Managing waste and especially plastics is a global issue and one which each and every country has to find a suitable and an effective solution. And that is exactly why it should matter to the European countries. After all, we all live on the same planet and this issue needs can be resolved as a global team. It’s amazing that the Czech Republic and the European Union are able to assist countries like ours and help us on our path. Europe has, unlike Mongolia, years of experience in sorting waste and therefore the western countries often serve as an example to our country of how recycling should look like.

Nomads don't know how to recycle

Mongolia is a popular tourist destination and after the pandemic (when it’s possible), tourists will hopefully want to travel there again. Is the plastic pollution something that might affect tourism as well?

It surely affects tourism as well. Just one example, nomads in the countyrside are unfortunately not accustomed to sorting their waste at all and yet use of plastic has become very common. Since they‘re nomads, they move often, following the pastures and tend to leave behind a trail of waste. I would imagine that seeing open landfills and flying waste all over the countryside would be quite off-putting for the tourists.
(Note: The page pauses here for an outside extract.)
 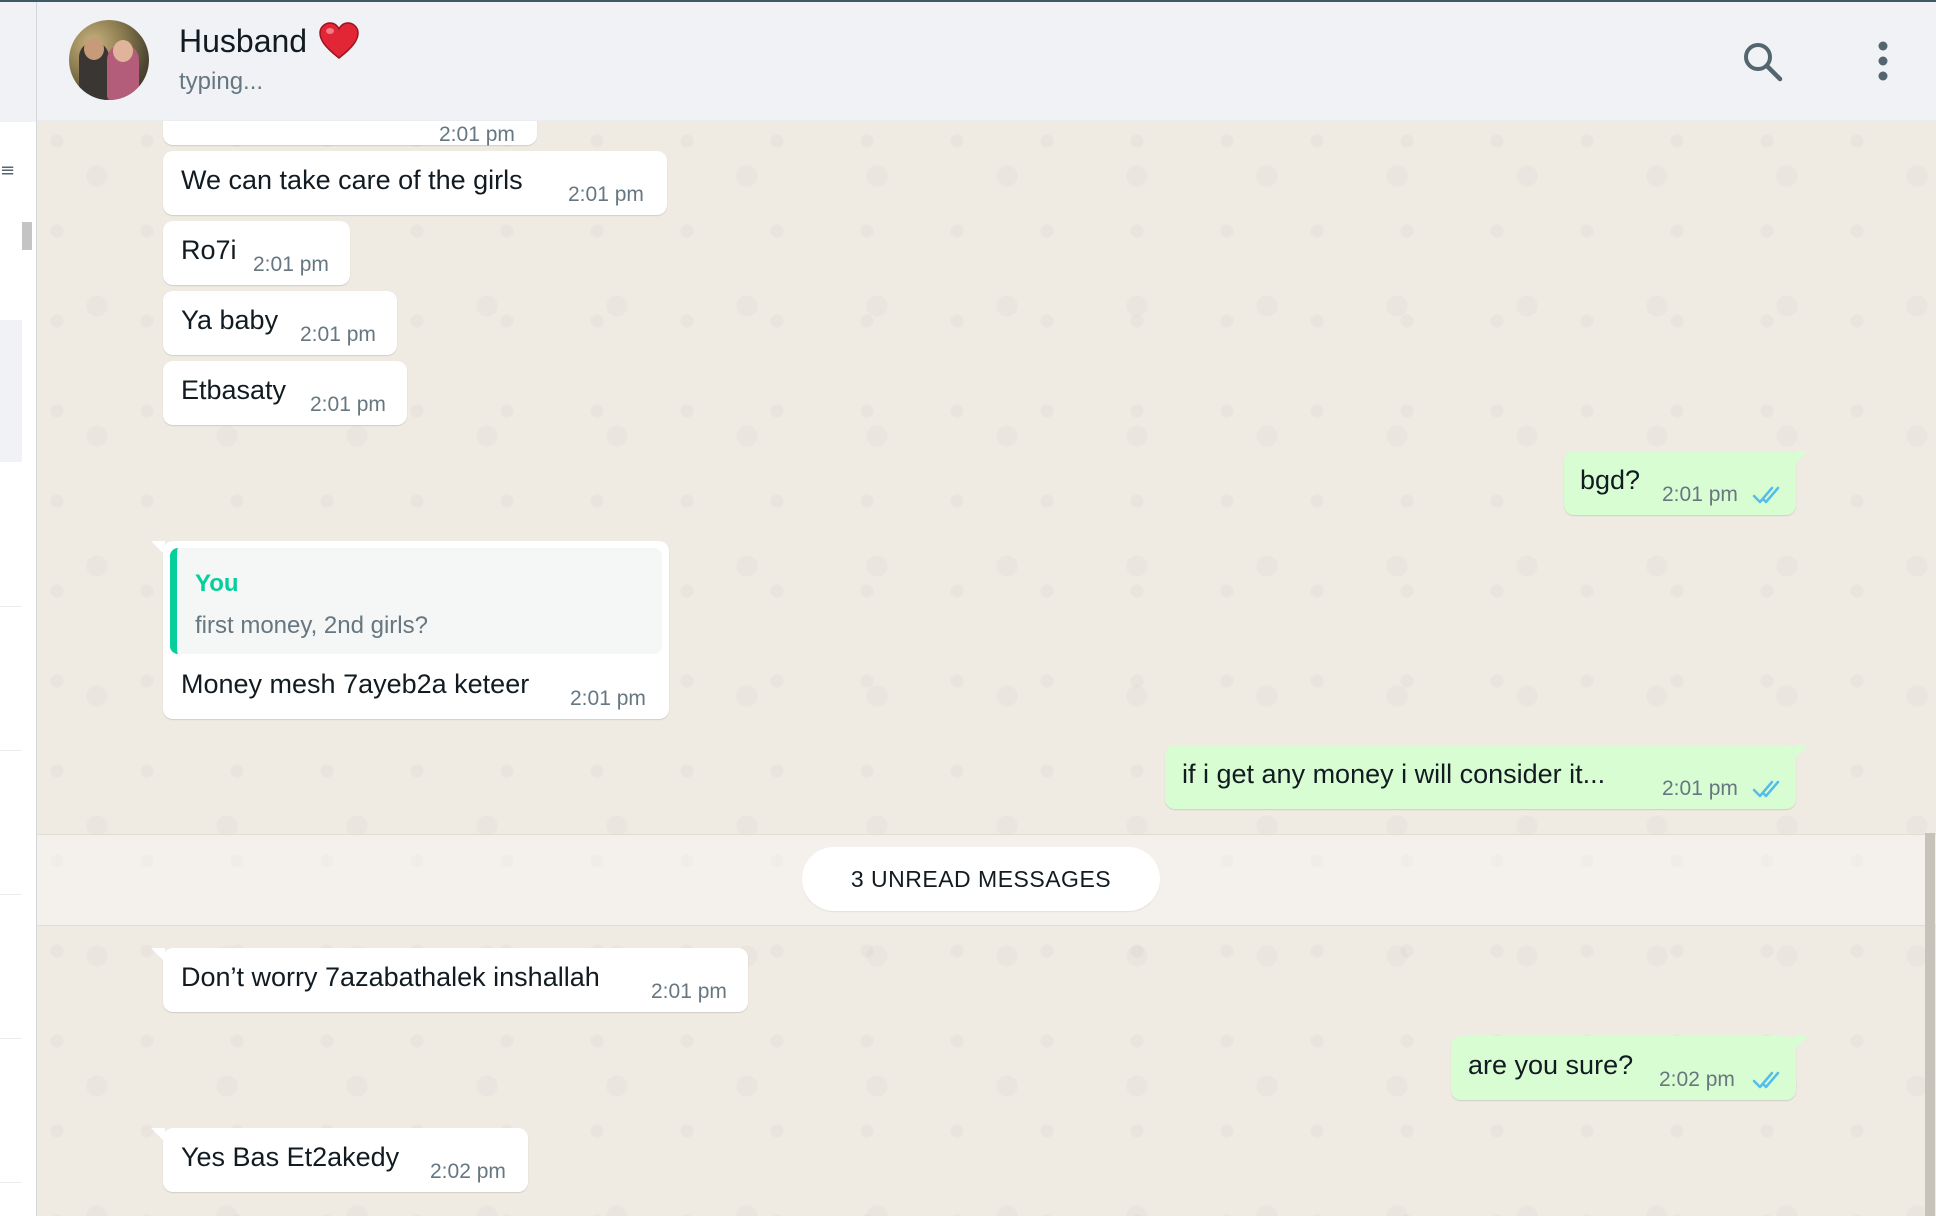 I want to click on chat-list-scrollbar, so click(x=27, y=236).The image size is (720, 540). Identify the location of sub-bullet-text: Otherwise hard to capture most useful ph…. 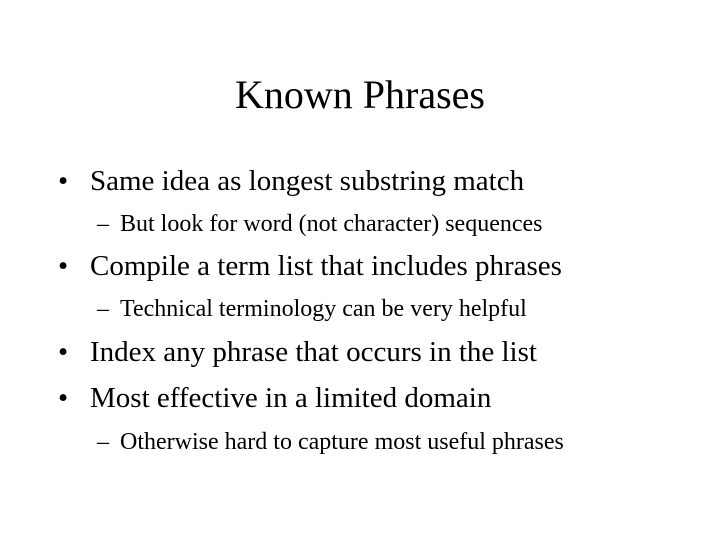
(342, 442).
Can tourists help fight the plastic pollution too? How?

Tourists can for sure contact us to learn how to sort their trash and make sure that it gets sent off to a recycling centre and not to a landfill. Tourists can also play an important role in raising awareness. If the tourists have a social platform like Youtube with a significant following, they can use their voices to highlight the issue and say „Guys, you have such a beautiful land, you have to recycle and make sure to preserve it as it is“. Sometimes, locals don’t see the issues around them, since they’re so used to it – and outer perspective might help.